Filistin

Ankara'da Filistin için yağmur altında "Zulme Karşı Yürüyüş" gerçekleştirildi

İşgal rejiminin Filistin'e yönelik katliamlarını protesto eden Ankaralılar, yağmur altında yürüyüş gerçekleştirerek, yaşanan zulmü protesto etti.

Ankara Filistin Dayanışma Platformu (ANFİDAP) organizasyonuyla Ankaralılar, işgalci siyonistlerin soykırımı devam etmesini protesto etmek için yatsı namazında Kocatepe Camii'nde bir araya geldi.

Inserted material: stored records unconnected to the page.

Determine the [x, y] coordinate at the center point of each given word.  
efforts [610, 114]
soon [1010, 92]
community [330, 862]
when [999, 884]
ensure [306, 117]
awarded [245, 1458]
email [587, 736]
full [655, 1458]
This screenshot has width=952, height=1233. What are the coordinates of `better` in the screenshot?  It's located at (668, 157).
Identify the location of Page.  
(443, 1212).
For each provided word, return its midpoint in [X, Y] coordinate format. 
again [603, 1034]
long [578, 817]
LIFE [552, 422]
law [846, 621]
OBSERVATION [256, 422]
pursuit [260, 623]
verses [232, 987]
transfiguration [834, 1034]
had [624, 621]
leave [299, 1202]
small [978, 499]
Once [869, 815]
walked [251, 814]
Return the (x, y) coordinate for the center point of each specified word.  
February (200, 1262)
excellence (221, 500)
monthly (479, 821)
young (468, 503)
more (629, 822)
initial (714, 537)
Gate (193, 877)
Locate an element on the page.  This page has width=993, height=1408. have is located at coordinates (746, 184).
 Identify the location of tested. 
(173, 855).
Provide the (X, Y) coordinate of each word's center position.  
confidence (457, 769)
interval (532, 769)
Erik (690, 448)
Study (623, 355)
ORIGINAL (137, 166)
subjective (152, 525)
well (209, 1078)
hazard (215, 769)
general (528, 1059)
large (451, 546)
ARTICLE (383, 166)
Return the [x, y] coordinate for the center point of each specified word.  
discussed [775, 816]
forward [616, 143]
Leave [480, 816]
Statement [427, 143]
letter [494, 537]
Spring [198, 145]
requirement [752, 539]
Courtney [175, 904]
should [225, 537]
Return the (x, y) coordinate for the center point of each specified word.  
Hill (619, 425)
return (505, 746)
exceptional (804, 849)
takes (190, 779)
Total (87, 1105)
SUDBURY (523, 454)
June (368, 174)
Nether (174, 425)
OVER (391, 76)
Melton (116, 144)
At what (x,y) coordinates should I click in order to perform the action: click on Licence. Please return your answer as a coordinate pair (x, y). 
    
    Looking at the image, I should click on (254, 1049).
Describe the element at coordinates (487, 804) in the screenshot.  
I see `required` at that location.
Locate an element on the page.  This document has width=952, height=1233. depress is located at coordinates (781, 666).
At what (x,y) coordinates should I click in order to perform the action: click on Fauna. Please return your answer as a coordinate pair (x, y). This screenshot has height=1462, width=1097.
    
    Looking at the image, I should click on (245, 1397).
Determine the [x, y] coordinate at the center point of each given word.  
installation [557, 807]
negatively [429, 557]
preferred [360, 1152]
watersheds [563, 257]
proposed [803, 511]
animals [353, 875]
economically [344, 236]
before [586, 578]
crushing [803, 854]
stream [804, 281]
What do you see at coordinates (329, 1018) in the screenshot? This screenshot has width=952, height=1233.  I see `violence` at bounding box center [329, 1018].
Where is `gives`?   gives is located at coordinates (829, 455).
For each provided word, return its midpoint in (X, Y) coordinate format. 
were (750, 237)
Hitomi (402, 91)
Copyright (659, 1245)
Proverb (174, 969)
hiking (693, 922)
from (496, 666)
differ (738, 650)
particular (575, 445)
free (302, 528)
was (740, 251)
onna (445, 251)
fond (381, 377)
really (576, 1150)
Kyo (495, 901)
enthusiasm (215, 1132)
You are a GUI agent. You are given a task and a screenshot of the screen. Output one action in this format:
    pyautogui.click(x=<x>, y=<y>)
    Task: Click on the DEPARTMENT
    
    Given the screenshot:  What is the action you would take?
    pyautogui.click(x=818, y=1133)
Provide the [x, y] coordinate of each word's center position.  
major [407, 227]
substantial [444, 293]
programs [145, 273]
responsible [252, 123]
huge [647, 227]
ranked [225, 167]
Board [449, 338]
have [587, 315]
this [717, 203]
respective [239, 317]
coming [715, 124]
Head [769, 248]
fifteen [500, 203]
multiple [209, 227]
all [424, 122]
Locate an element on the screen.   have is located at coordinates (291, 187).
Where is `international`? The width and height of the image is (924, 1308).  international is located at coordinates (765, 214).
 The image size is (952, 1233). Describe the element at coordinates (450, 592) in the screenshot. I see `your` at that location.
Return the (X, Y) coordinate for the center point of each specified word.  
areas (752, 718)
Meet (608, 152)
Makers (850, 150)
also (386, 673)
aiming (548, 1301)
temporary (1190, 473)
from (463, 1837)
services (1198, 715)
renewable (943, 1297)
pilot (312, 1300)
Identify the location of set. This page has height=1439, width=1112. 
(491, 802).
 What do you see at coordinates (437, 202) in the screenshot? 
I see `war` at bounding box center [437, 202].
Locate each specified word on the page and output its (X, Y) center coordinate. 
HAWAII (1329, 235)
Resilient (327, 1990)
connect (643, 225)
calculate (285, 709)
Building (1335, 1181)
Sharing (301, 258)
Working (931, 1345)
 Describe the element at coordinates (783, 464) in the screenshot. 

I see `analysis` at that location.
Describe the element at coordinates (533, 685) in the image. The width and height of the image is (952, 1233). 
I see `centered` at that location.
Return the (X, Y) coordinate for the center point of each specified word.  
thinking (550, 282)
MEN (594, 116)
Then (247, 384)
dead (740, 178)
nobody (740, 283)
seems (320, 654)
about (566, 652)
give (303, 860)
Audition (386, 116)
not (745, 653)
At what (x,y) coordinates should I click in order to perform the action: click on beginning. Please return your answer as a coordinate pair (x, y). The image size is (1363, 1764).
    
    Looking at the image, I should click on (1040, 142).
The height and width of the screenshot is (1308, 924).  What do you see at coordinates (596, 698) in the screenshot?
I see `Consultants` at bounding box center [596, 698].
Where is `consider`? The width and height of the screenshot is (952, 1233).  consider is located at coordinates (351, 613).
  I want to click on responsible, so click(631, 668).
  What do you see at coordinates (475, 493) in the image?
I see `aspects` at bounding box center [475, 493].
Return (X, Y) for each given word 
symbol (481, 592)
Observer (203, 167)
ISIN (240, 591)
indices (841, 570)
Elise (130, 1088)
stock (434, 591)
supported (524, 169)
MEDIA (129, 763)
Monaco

"Filistin'de kadınlar, dedeler ve torunlar katlediliyor. Sessiz kalamayız!" sloganıyla düzenlenen 'Zulme Karşı Yürüyüş'e, yağmura rağmen Ankaralılar rağbet etti. Yürüyüşte 3 yaşındaki Şehid Rim ve dedesi Şehid Halid Nebhan Ebu Ziya'yı temsilen dede ve torunlar en önde yürüdü.

İşgalci siyonistler 7 Ekim 2023'ten bu yana özellikle Gazze Şeridi genelde ise tüm Filistin'de okulları, hastaneleri, camileri, kiliseleri, evleri bombalıyor. 45 binden fazla Gazzeli Müslüman şehid edilirken, binlercesi halen enkaz altında.

Vicdani-insani hassasiyete sahip tüm toplum kesimlerinin katılımıyla Filistin'de yaşanan işgalci siyonist zulmüne karşı ortak tepki göstermek amacıyla düzenlenen yürüyüş sonrası basın açıklaması yapıldı.

Basın açıklamasını, ANFİDAP adına Ahmet Salih Güllü okudu.

"Terör devleti, sadece Filistinlilerin düşmanı değil, tüm dünyanın ve insanlığın da düşmanıdır"

Güllü, "Bu soğuk gecede; soykırıma uğrayan, çadırları yakılan, bombalar altında yaşayan ve insanlık tarafından yalnızlığa terk edilen Gazzelilerin sesi olmak için attığınız her adım ahirette sizlere şahit olsun inşaallah. Gazze'deki soykırım ve bütün yoksunluklara rağmen şanlı direniş, 441. gününü geride bıraktı. 441 gün zaman hiç durmadığı gibi, 441 gün çocukların, masumların, yaşlıların, kadınların öldürüldüğü savaş da hiç durmadı. 441 gün düşman hiç durmadı, durmuyor, durdurulamıyor. Düşman olarak nitelendirdiğimiz terör devleti, sadece Filistinlilerin düşmanı değil, tüm dünyanın ve insanlığın düşmanıdır. Düşmanın güttüğü savaş da Filistinlilere değil tüm dünyaya ve insanlığa açılmıştır." dedi.

"Onurlu ve şerefli İsmail'ler, cesur ve yiğit Yahya'lar şehit düştü"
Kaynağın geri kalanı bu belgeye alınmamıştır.